TEXT EXTRACT:
§
In search for the Holy Grail of Film
To successfully assess DSLR scanning capabilities I needed 35 mm film which would not be outresolved even by the high-end digital camera. Of all the chart pieces the real drama happens right there - in parlance of USAF 1951 - at Group 0 (zero). Say, if Group 0 Element 5 to be resolved, the lens +film resolution should be at least 87 lp/mm (calculation are based on my USAF targets dimensions and the shooting distance/lens focal distance). Just think of it - you are in front of a chart 24x36 inches (60x90 cm) at normal viewing distance - say two feet - will you be able to see the strokes of size 0.3 - 0.5 mm ? If your vision is 20/20 you probably will, but barely. The same is true for the camera as we will see below. So what film we should use and how to get it? Even if film+lens give us say 90 lp/mm what your digital camera will be able to capture? Read on...
§
COLLECTED DATA:
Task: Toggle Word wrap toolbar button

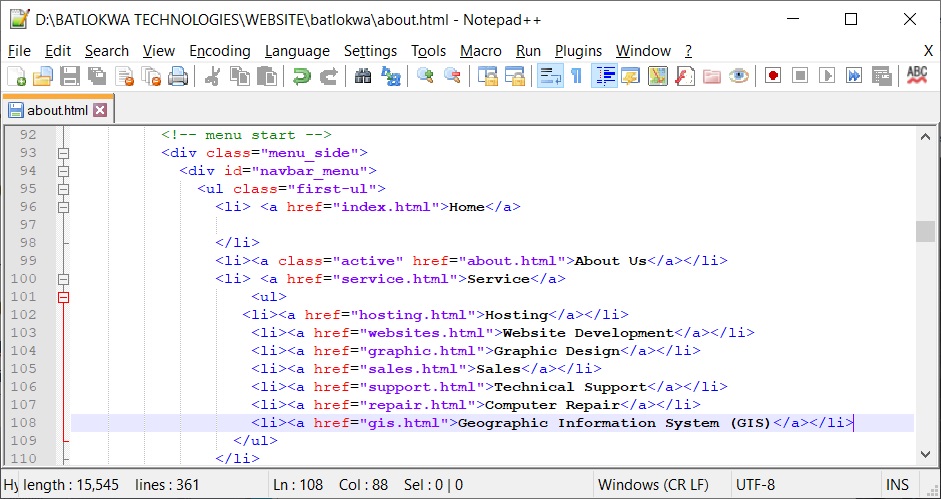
§
DIRECTIVES:
A. In the film resolution text, what minimum lens-plus-film resolution is needed to resolve Group 0 Element 5?
B. Take the film resolution text further from its last sentence.

EXERCISE ANSWERS:
A. At least 87 lp/mm.

B.
Even half a year ago, I was not familiar at all with the films sold nowadays in American stores. In B&H and Adorama prominent displays and refrigerators full of film gave way to ink cartridges and drones. I knew I needed Technical Pan sort of film and that was all I knew at the moment. Just couple of years ago at the annual Photo Expo Plus in NYC I observed a lonely Kodak representative with the box of free film no one wanted any more. I did not feel for him in slightest. When I came to America in 1998 and finally bought Canon Rebel 2000 camera I discovered that true expense was in the film and development. $5 for the roll of Velvia, $8 for the processing @ Dugal. Shooting slides - which I did most of my photo life - was barely affordable for someone making $50k a year. Most of the time I shot with "Fuji something:) 800 ISO". As few years passed the 6 MP digital cameras, memory cards and hard drives became quite affordable. When digital cameras started producing satisfactory pictures at ISO 800 and higher I did not shoot any film any more - I was confident that as a casual shooter digital gave me all the benefits and basically no drawbacks. Yes, rich, deep blues in shadows, transparent, realy airy clouds in the sky were gone with the slide film. Yes, oversharpened mountains' peaks have become separated from the skies by thin white lines, back-lit hair became a pixelated mess, hot spots on the cheeks and forehead became the signature of digital, eyelashes lost their crispness as well as eyes became sort of dull. Still I thought the sheer amount and low cost of shooting digital outweighed the loses and I looked at Kodak rep and smiled condescendingly.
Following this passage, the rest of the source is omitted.